The proposal offers two alternatives to recovering the population on 7 million acres of national forests in California, Oregon and Washington in the next 30 years.

One option would continue the policy of designating certain areas off-limits to logging, while the other option would grant more authority to federal land managers.

Previously, the owls and other species in the Pacific Northwest were managed under a general forest plan developed in 1994.

"We felt the forest plan did not provide for certain things that a recovery plan does, like calling for specific recovery actions for this specific species," said Joan Jewett, spokeswoman for the U.S. Fish and Wildlife Service.

Scientists no longer say the greatest threat to the species is logging activity, the culprit for its listing in 1990.

"The draft recovery plan recognizes the primary threat to northern spotted owls as competition with barred owls. This threat has only recently become evident," the plan says. "Given the urgency of the threat, the recovery plan also proposes a draft barred owl removal strategy."
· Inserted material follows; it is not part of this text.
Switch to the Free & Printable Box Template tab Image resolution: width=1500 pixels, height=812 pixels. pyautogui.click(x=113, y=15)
The listing of the northern spotted owl resulted in an 80-90 percent reduction in timber sales, forced sawmills to close, "loggers to go broke and a shift in our domestic lumber supply to foreign soils," says Chris West, vice president of the American Forest Resource Council (AFRC).
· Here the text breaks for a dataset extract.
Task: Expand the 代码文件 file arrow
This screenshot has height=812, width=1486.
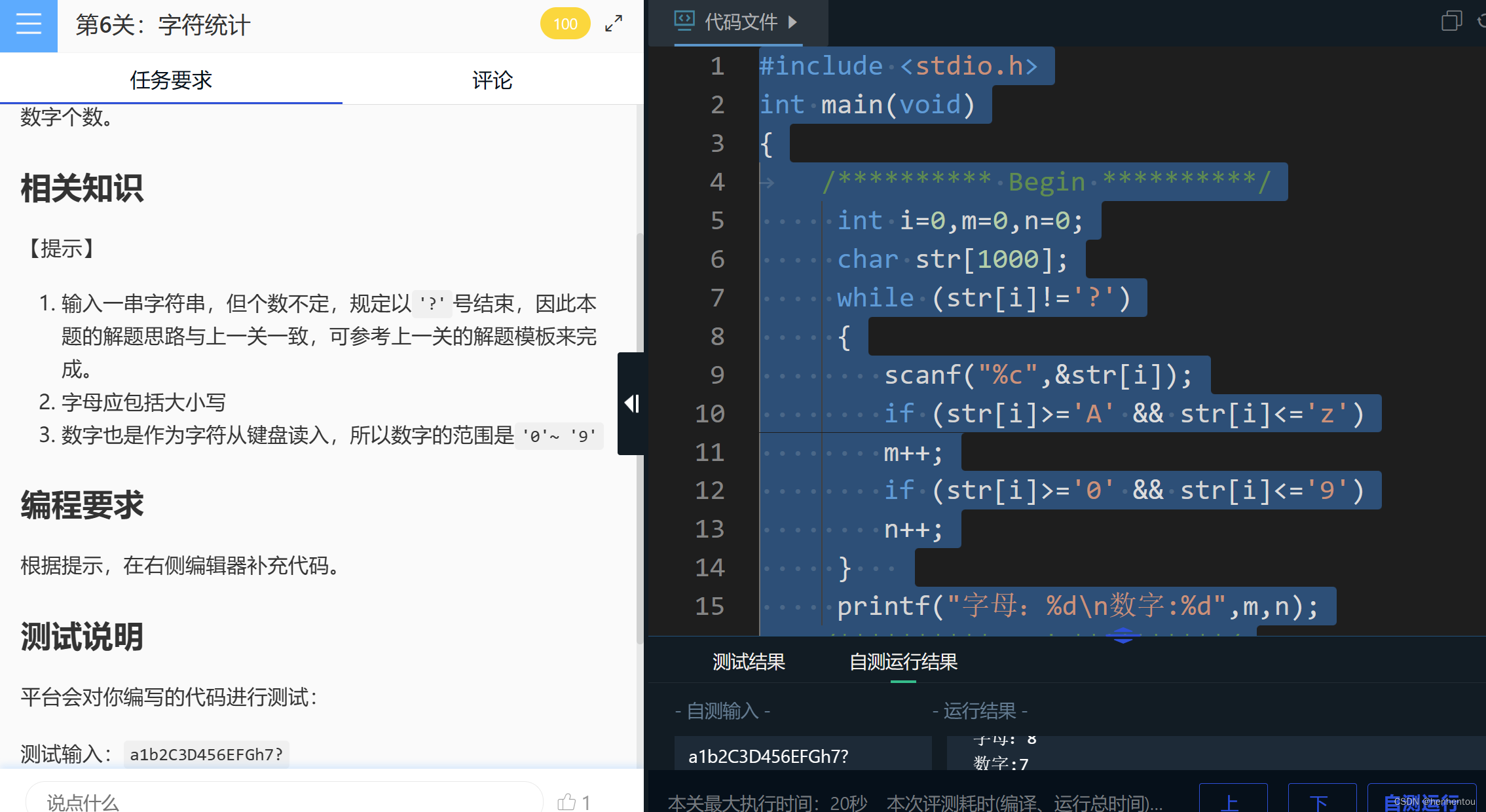Action: pos(793,22)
"It turns out we weren't addressing the real threats to the species, but it did meet the social-political agenda of some environmentalists," Mr. West said in response to yesterday's announcement.

Mr. West said his organization was forced to sue the federal government to move forward on a plan for the owl.

The cost to taxpayers for the plan is estimated at nearly $200 million.

Several environmental organizations were contacted but did not respond to requests for comment. An official with the Sierra Club said they were not aware the plan had been released and were reviewing it last night.

According to the proposal, barred owls are less selective about the habitat they use and the prey they feed upon. They are also out-competing northern spotted owls for habitat and food, causing their decline.

"This draft recovery plan provides a blueprint for recovering the northern spotted owl to the point it no longer needs federal protection," said Ren Lohoefener, director of the U.S. Fish and Wildlife Service's Pacific Region. "Because the range and number of barred owls are expanding rapidly, our effectiveness in addressing this threat depends on immediate action."

Tom Partin, president of AFRC, said it was once thought that the northern spotted owl required old-growth forests to survive, "but we discovered that they need a variety of forest conditions for roosting, foraging and nesting."

"Unfortunately over the last two decades, significant limitations were placed on forest management based on the old science and faulty assumptions," Mr. Partin said.

"Not only did the restrictions have devastating consequences on our rural timber dependent communities, but they didn't even address the real risks to the spotted owl, specifically barred owls and catastrophic wildfires," Mr. Partin said.